The censure is just, but Schelling shows that he himself is not entirely immune from the philosophical leprosy he notes in others because 1. he does not recognise the absurdity of a subject which produces its own object; 2. he admits that it triumphs over its own object by making the object re-enter the subject, which is also impossible; 3. the attribute he assigns to the pure rational element, that is, its incapacity for not being conceived, pertains solely to the idea — because 'rational element' applies to the idea only in so far as intuited by a subject, the pure rational element is never the pure idea and therefore not that to which the attribute, proper solely to ideas, pertains; 4. the idea is not subject but only a totally simple object which neither develops nor undergoes any change, because all development pertains to the subject, to which the attribute of incapacity for not being conceived has no relevance; and finally 5. every development and its process must have its sufficient reason as well as its matter - something which is ignored in the philosophical system under discussion where everything is affirmed entirely gratuitously.

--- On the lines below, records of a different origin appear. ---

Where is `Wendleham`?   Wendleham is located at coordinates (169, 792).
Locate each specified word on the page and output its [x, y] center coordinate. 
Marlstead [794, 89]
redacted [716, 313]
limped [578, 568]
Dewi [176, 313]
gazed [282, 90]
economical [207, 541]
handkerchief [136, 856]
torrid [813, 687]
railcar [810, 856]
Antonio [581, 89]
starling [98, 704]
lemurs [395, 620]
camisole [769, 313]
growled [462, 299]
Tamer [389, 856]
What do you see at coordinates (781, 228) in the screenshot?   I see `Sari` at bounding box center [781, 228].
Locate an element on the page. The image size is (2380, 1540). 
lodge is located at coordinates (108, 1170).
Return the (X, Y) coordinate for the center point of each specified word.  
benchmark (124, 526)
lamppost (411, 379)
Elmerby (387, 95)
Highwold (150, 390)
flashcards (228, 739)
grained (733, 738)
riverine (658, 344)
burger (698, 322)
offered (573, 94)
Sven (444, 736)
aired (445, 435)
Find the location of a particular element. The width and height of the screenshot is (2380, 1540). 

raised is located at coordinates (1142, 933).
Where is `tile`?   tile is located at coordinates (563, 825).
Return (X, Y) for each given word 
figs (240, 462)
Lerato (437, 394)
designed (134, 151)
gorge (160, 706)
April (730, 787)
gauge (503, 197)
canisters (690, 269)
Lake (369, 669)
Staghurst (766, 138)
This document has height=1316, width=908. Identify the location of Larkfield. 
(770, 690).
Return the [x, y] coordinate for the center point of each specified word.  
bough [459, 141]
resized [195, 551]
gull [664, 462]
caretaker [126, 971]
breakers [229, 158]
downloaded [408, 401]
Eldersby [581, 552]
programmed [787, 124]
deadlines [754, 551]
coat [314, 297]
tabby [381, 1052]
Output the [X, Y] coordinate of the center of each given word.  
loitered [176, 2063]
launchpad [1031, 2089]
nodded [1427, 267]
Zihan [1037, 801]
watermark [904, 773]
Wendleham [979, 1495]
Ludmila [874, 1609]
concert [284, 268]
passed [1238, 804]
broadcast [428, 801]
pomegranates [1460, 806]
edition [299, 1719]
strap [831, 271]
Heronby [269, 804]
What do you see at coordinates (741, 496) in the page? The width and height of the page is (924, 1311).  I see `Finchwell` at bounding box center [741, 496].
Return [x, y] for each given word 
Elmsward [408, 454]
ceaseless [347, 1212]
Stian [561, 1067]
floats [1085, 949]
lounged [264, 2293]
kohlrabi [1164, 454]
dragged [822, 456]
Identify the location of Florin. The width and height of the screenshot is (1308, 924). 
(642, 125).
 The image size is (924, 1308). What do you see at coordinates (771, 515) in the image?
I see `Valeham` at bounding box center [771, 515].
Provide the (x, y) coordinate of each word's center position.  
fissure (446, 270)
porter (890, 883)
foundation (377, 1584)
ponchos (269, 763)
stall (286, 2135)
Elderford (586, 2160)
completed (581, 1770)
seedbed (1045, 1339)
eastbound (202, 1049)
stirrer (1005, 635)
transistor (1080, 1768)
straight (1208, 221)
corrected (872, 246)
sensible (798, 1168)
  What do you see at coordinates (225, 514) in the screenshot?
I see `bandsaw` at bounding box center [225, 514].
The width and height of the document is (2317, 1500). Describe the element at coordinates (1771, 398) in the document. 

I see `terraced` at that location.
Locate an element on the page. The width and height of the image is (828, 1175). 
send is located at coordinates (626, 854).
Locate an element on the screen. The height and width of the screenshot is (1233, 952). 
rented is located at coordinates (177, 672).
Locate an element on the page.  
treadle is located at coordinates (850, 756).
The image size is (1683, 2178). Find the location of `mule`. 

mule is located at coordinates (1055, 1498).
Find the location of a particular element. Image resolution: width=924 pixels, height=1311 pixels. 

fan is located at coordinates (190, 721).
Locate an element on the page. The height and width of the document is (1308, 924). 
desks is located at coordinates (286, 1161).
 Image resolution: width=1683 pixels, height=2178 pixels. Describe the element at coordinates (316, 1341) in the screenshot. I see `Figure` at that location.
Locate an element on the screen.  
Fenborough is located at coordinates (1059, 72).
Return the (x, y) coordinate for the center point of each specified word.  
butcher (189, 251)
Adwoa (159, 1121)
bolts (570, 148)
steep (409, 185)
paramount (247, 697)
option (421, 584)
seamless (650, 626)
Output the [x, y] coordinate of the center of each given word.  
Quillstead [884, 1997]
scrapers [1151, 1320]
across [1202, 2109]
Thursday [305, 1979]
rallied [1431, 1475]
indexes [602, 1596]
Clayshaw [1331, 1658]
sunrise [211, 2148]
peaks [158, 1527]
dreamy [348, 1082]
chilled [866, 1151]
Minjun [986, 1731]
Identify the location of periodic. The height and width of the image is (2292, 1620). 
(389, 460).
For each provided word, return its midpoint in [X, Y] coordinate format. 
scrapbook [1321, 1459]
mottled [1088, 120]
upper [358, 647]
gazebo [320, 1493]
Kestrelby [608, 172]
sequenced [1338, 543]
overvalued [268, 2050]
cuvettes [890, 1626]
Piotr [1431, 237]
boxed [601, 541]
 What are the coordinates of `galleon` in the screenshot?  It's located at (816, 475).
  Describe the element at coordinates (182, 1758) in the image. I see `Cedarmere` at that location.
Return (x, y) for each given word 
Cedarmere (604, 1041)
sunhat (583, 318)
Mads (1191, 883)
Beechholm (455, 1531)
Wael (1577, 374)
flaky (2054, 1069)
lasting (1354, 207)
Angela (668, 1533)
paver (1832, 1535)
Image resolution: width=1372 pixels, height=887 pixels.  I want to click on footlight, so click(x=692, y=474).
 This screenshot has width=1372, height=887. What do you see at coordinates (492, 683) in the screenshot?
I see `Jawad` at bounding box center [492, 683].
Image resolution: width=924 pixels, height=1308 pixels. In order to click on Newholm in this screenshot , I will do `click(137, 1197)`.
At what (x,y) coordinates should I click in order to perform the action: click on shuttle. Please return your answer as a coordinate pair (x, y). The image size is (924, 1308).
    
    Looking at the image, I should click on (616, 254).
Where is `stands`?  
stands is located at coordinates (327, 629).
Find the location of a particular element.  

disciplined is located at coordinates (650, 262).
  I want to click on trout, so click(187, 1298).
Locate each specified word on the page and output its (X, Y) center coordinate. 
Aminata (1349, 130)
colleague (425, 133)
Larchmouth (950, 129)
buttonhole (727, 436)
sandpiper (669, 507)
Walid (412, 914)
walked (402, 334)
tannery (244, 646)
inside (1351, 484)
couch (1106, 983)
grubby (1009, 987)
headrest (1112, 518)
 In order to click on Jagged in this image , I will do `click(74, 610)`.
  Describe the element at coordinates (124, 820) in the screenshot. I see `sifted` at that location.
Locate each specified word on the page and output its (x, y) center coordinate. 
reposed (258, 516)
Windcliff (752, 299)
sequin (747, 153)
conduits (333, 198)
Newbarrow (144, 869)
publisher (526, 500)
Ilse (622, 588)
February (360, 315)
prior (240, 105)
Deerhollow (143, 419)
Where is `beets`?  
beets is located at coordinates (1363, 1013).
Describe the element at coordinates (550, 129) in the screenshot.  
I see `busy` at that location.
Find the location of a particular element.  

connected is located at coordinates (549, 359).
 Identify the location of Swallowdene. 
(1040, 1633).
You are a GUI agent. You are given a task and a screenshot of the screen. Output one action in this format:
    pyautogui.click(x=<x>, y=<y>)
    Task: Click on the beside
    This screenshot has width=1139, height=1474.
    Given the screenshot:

(187) Cf. Rinnovamento, bk. 3, cc. 39-53.

(188) It is strange that a philosopher who claims to establish an a priori philosophy does not see that the concept of becoming is phenomenal. As Count Mamiani notes, 'Becoming contains a series of states, in each of which one thing is absolutely, and another absolutely is not, but will be absolutely in the next state' (Prefazione to Schelling's Bruno, §13). Consequently there is not in any way a point in which both nothing and ens are identified, or if there is, it is an abstraction which presupposes 1. a mind carrying out the abstraction, and 2. something on which the mind performs the abstraction.

(189) Precisely because thought can lose consciousness of itself and, as these philosophers say, annihilate itself, they should have known the absurdity of the whole system. If thought were everything and could annihilate itself, either there would no longer be any cause to call it back into existence or, if there were a cause, it would not be thought and duality would reappear.

(190) Cours sur l'histoire de la Philosophie, par l'Ab. Bourgeat de l'Universit Catholique, vol. 21, p. 325.

(191) Introduction l'histoire du Buddisme indien, vol. 1, p. 472.

(192) Doesn't the idea of God reflect upon itself? If ideas are identified with thought, just as nature is identified with it, and if the products of thought which deny thought can attain to consciousness, why cannot the idea of God do the same!